*Dataset records:*
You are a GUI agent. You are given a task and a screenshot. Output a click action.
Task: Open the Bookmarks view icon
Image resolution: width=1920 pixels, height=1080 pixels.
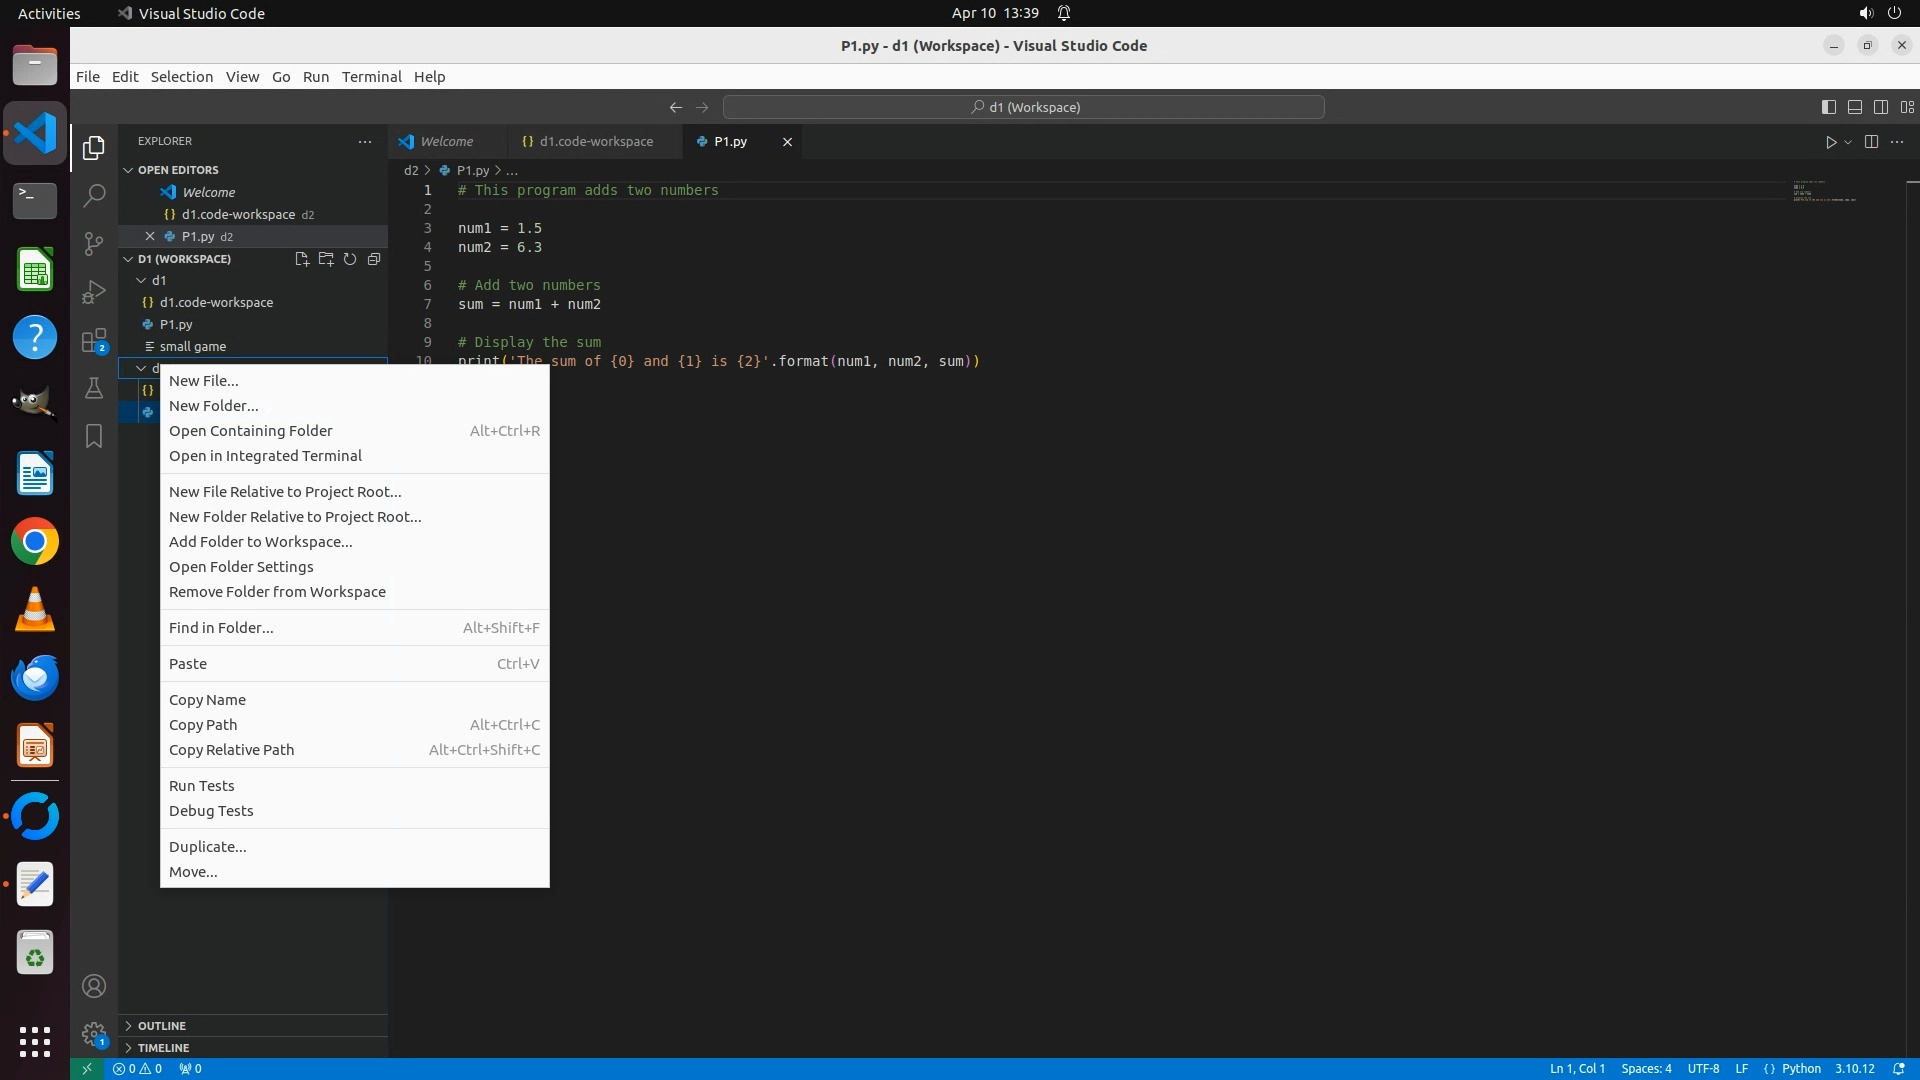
==
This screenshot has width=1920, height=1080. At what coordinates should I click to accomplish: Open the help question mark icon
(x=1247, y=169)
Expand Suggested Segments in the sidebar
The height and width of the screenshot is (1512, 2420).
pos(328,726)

*Problem details:*
Beginning at the line above that contains "Task: Open the Bookmarks view icon", return each line exactly through the line that contains "Image resolution: width=1920", and no others.

*Response to the task:*
Task: Open the Bookmarks view icon
Image resolution: width=1920 pixels, height=1080 pixels.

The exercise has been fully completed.